Kaganovich
anticipa mi muerte[1]
31 de
enero de 1937
Indudablemente,
Kaganovich, cuñado de Stalin, es uno de los principales organizadores de las
amalgamas de Moscú (lógicamente, Stalin prefiere actuar a través de un
intermediario de confianza). Además, Kaganovich está directamente interesado en
el último proceso, dado que el servicio que encabeza, gracias a los supuestos
éxitos y a los ritmos aventureristas, ha entrado en la arena de los accidentes
y las catástrofes. Recordemos una vez más que uno de los objetivos secundarios,
aunque muy importante, del proceso fue echar la responsabilidad por los
errores, desgracias y crímenes de la burocracia en el terreno económico, sobre
los hombros de los militantes de la Oposición, quienes desde hace mucho tiempo
ya nada tienen que ver con la economía, y a los cuales inclusive les falta el
sustento diario.
Kaganovich
sabe mejor que nadie que las acusaciones fueron fabricadas en la oficina de
Stalin y que las mismas no contienen un átomo de verdad. Pero precisamente por
ello, en una asamblea realizada en Moscú el 29 de enero, Kaganovich gritó,
“¡Muera Trotsky!” Si la camarilla de Moscú piensa que con esa clase de amenazas
me va a asustar y obligar a guardar silencio, se equivoca. No es que yo
subestime la fuerza y los métodos de la GPU: no, comprendo que matarme es más
fácil que demostrar que soy aliado de Hitler. Pero existen deberes que son
mucho más importantes que las consideraciones de seguridad personal. Cualquier
buen soldado lo sabe. Y yo soy un soldado viejo de la revolución. Además, el
asesinato no refutaría las revelaciones. Tengo amigos. Hay más de un hombre
valiente y honesto en el mundo ¡La verdad triunfará!

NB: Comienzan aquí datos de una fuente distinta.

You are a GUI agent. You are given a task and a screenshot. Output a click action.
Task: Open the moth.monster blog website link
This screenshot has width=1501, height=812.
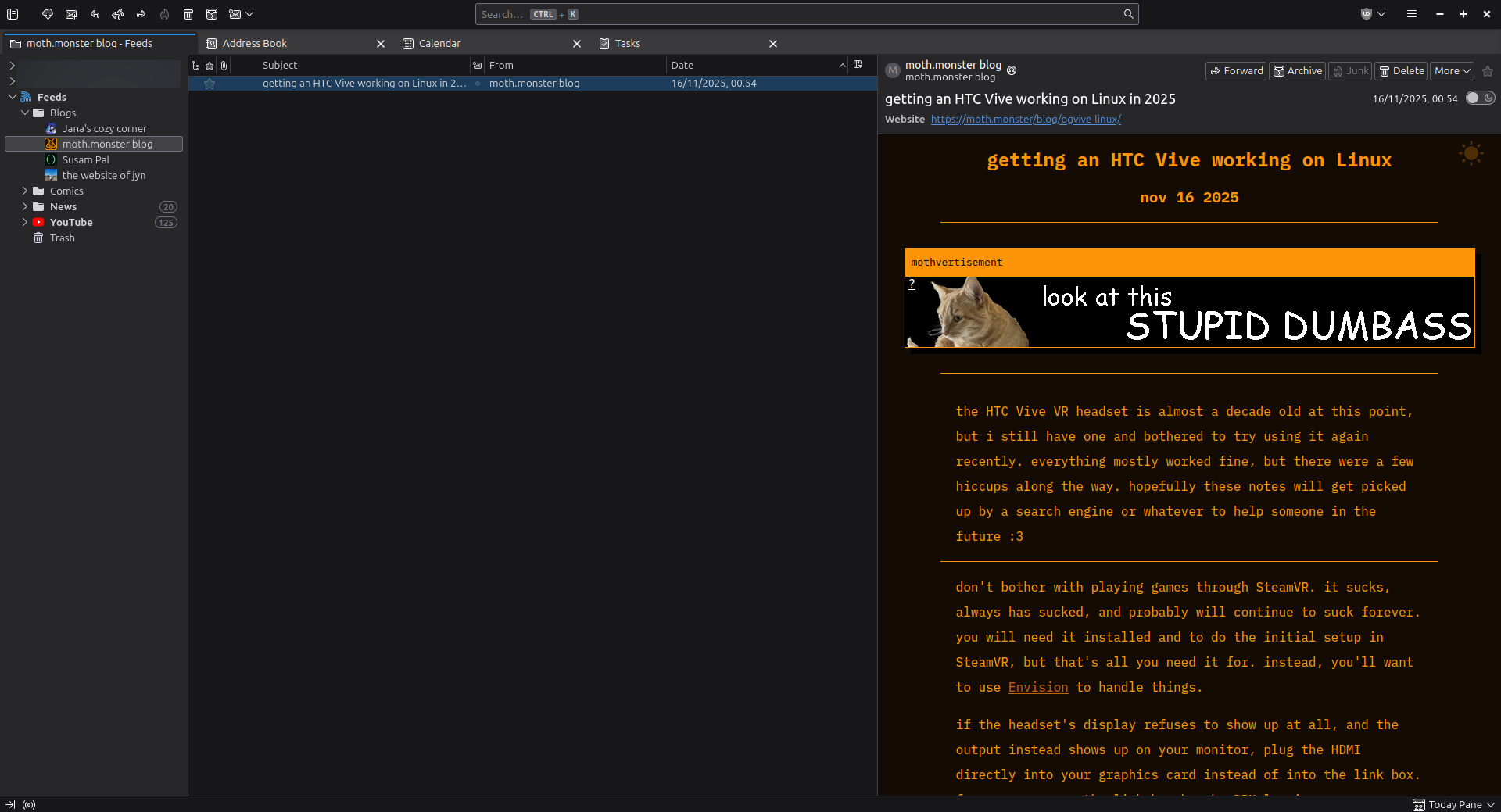(x=1026, y=119)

[1] Kaganovich anticipa mi muerte. El proceso de Moscú. Lazar Kaganovich (1893), miembro del Comité Central a partir de 1924 y del Buró Político a partir de 1930. En 1984 pagó a encabezar la Comisión de Control, encargada de las purgas en el partido. A fines de los años treinta ocupaba cargos importantes en la industria pesada y el transporte. Jruschov lo relevó de todos sus cargos en los años cincuenta.